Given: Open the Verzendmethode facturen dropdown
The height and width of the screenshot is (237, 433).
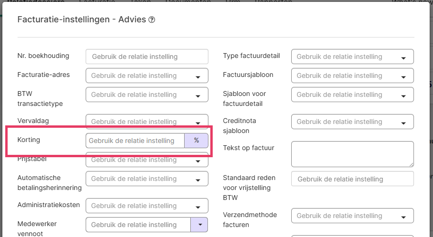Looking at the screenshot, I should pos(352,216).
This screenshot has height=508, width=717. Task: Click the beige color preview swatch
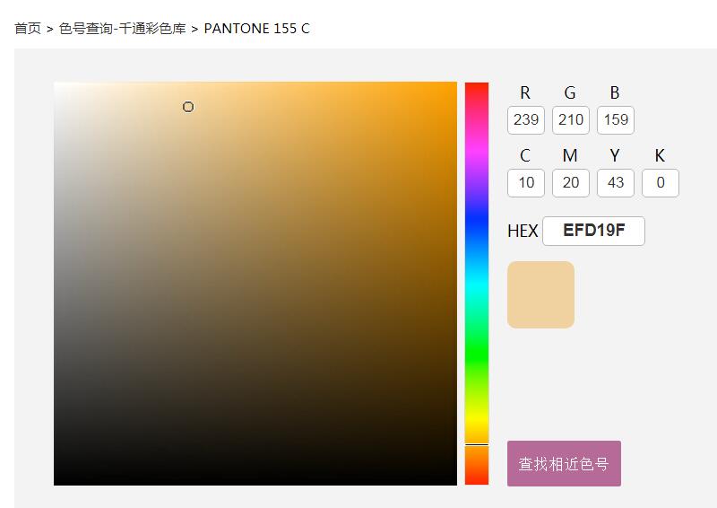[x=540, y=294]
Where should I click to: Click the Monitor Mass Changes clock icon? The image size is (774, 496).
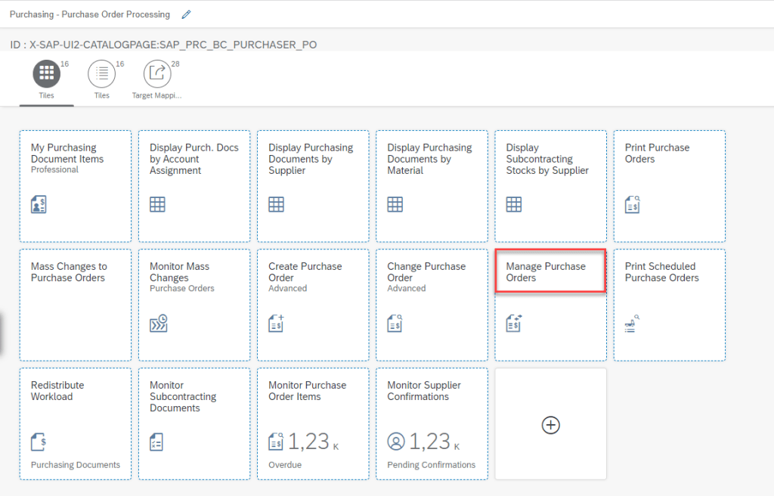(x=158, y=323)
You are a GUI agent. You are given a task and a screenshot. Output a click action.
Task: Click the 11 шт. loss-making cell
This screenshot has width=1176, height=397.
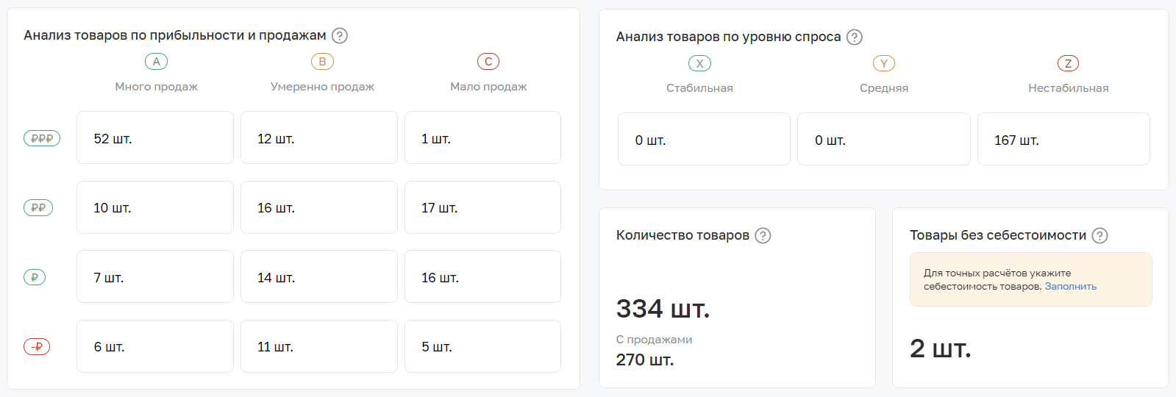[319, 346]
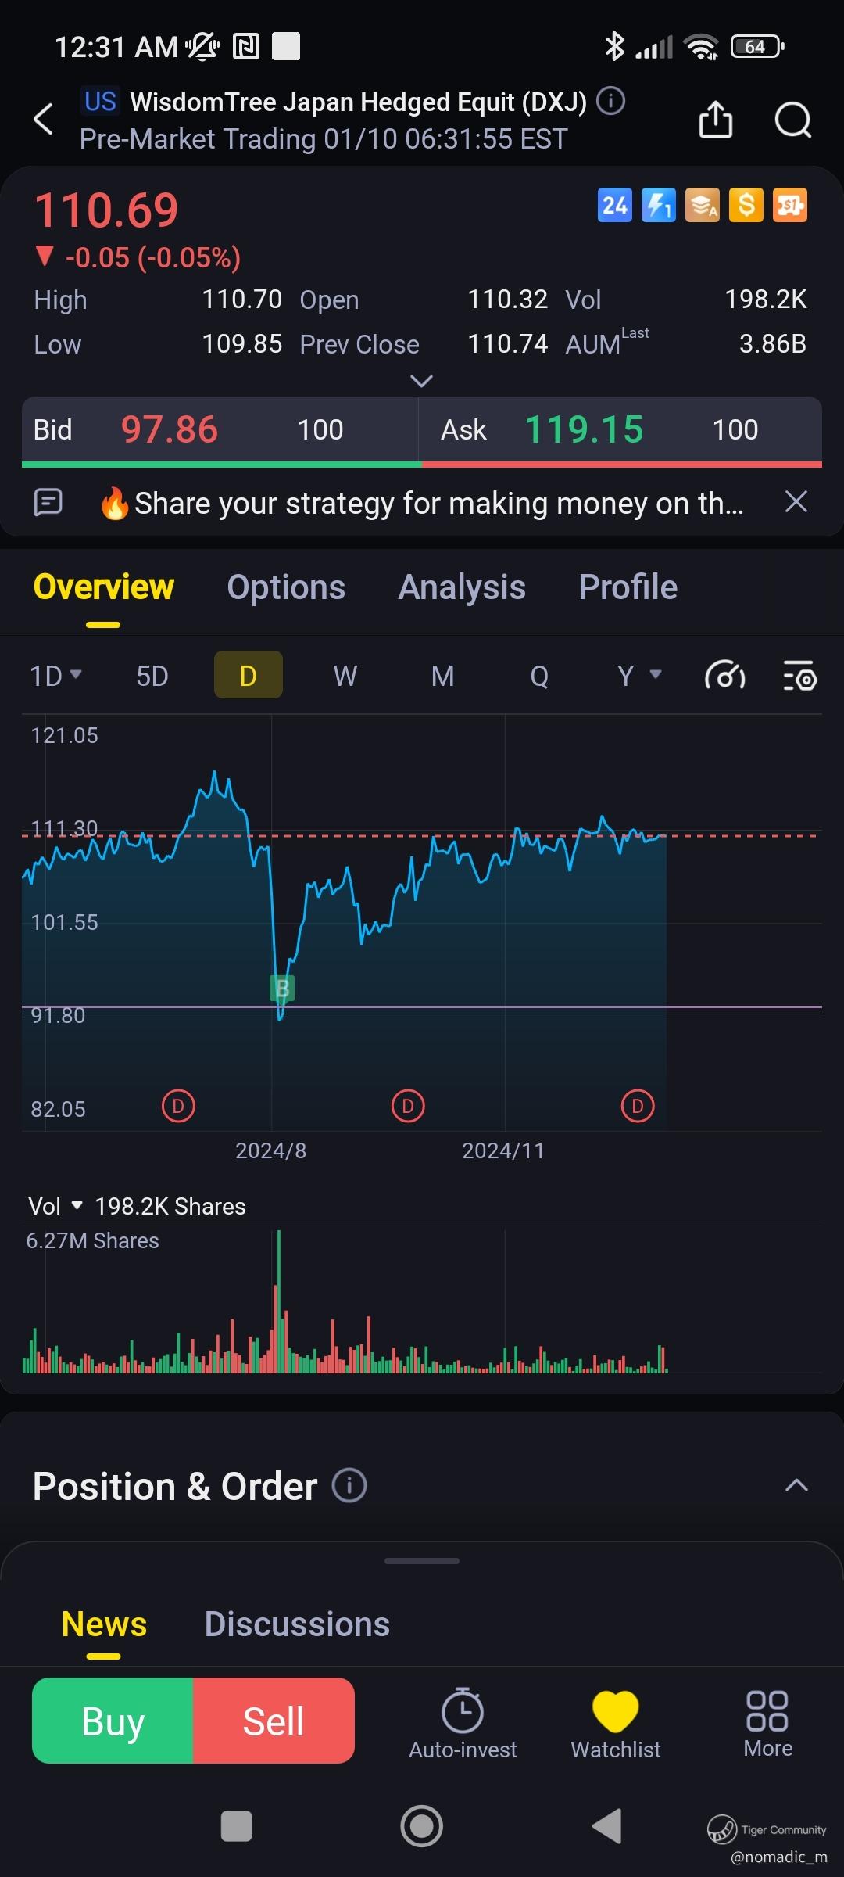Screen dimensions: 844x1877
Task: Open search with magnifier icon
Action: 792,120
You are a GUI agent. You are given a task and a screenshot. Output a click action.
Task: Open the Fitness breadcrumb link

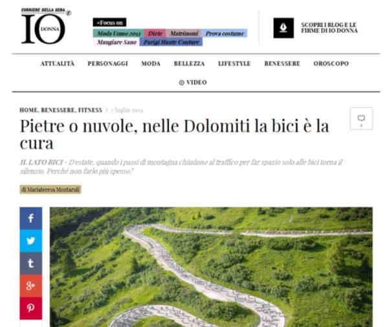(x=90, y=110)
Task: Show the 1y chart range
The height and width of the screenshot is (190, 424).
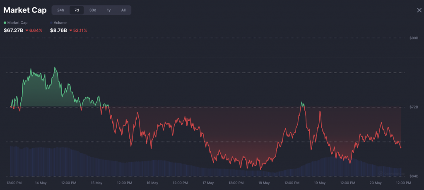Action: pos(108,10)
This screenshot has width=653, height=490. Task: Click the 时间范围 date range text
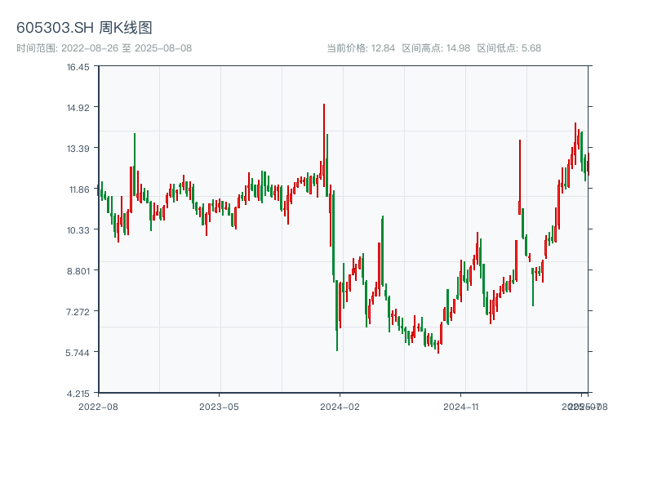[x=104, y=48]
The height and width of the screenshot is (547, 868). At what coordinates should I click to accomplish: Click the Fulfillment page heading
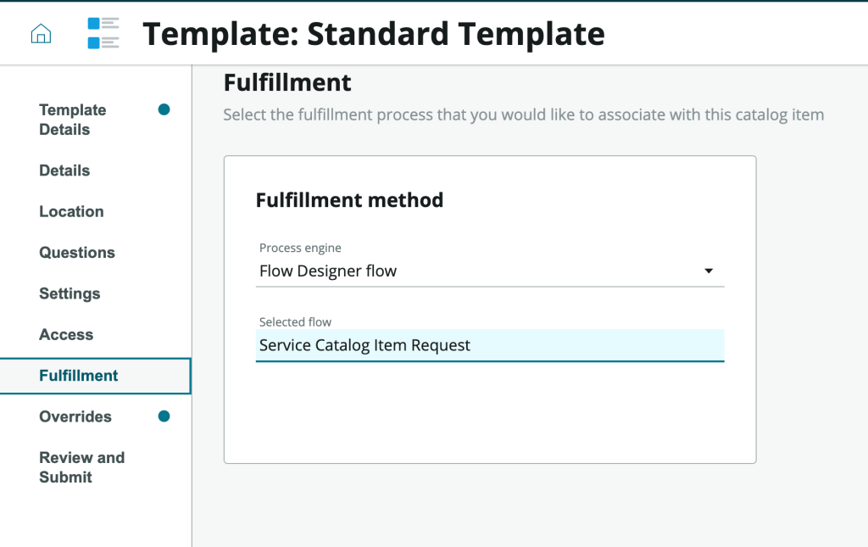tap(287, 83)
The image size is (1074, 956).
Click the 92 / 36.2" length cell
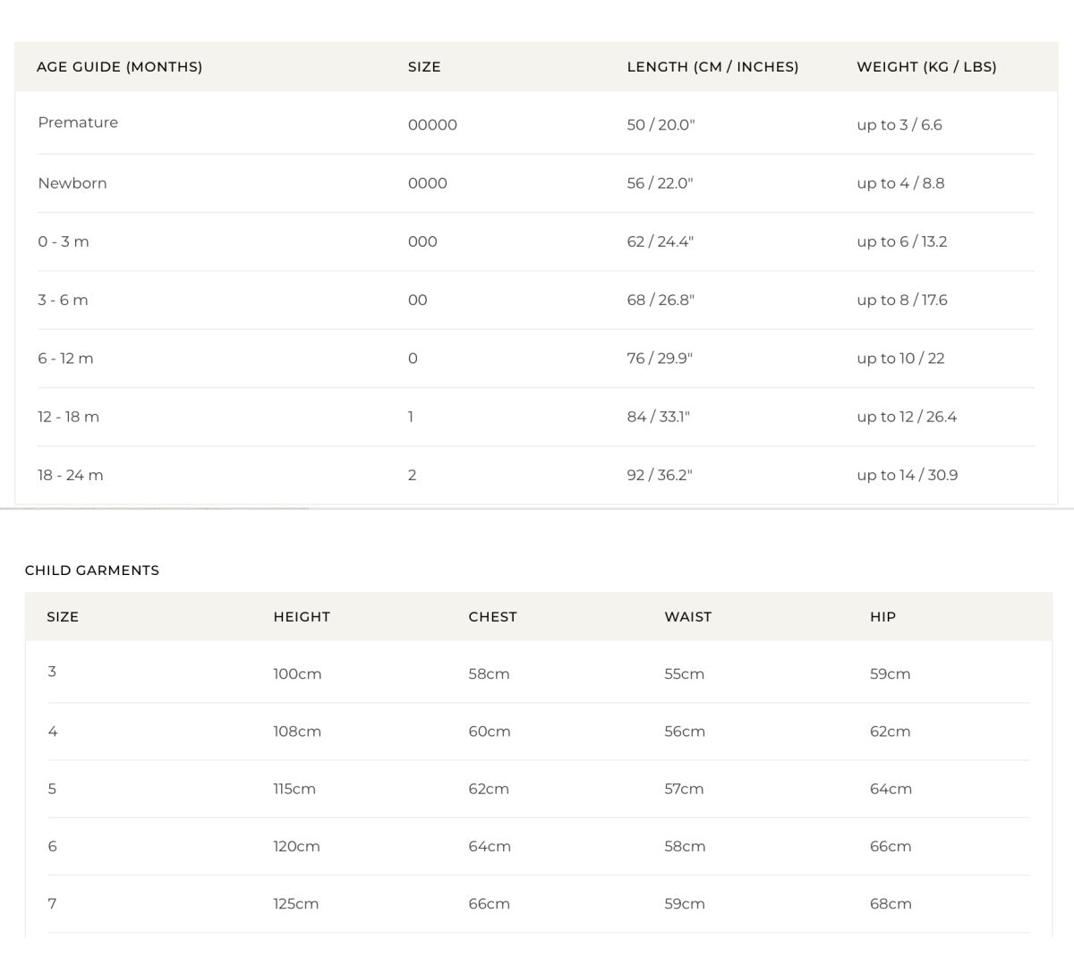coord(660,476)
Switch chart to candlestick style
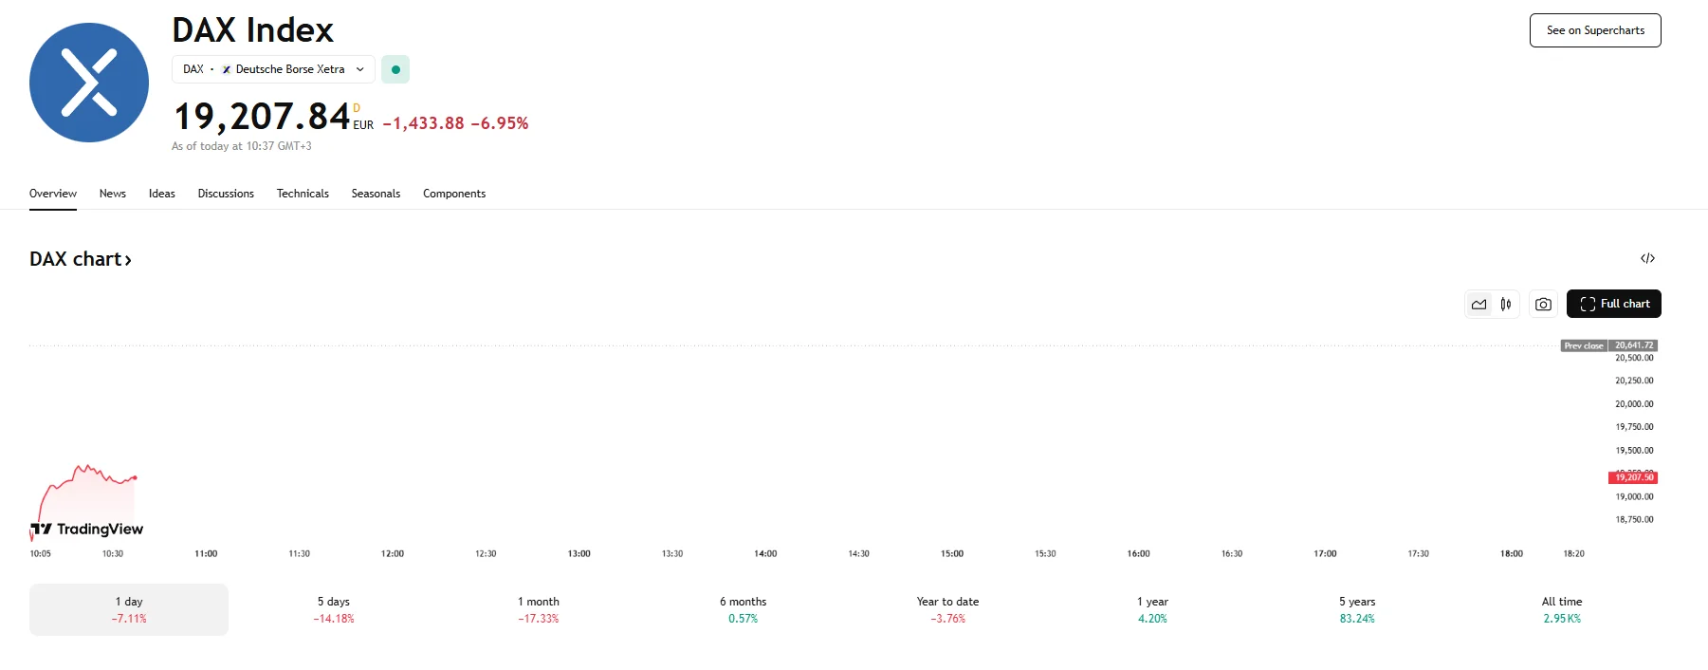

========================================

» PROBLEM STATEMENT:
Pictures are to be left out; otherwise, copy exactly each line from the one containing "Task: Open the Fitness breadcrumb link" through the last line of the listing.

» RESULT OF THE TASK:
Task: Open the Fitness breadcrumb link

(x=90, y=110)
Task: Show the 1y chart range
The height and width of the screenshot is (190, 424).
Action: pos(108,10)
This screenshot has width=653, height=490. Task: Click the 时间范围 date range text
[x=104, y=48]
The height and width of the screenshot is (547, 868). At what coordinates should I click to accomplish: Click the Fulfillment page heading
tap(287, 83)
The image size is (1074, 956).
Click the 92 / 36.2" length cell
coord(660,476)
Switch chart to candlestick style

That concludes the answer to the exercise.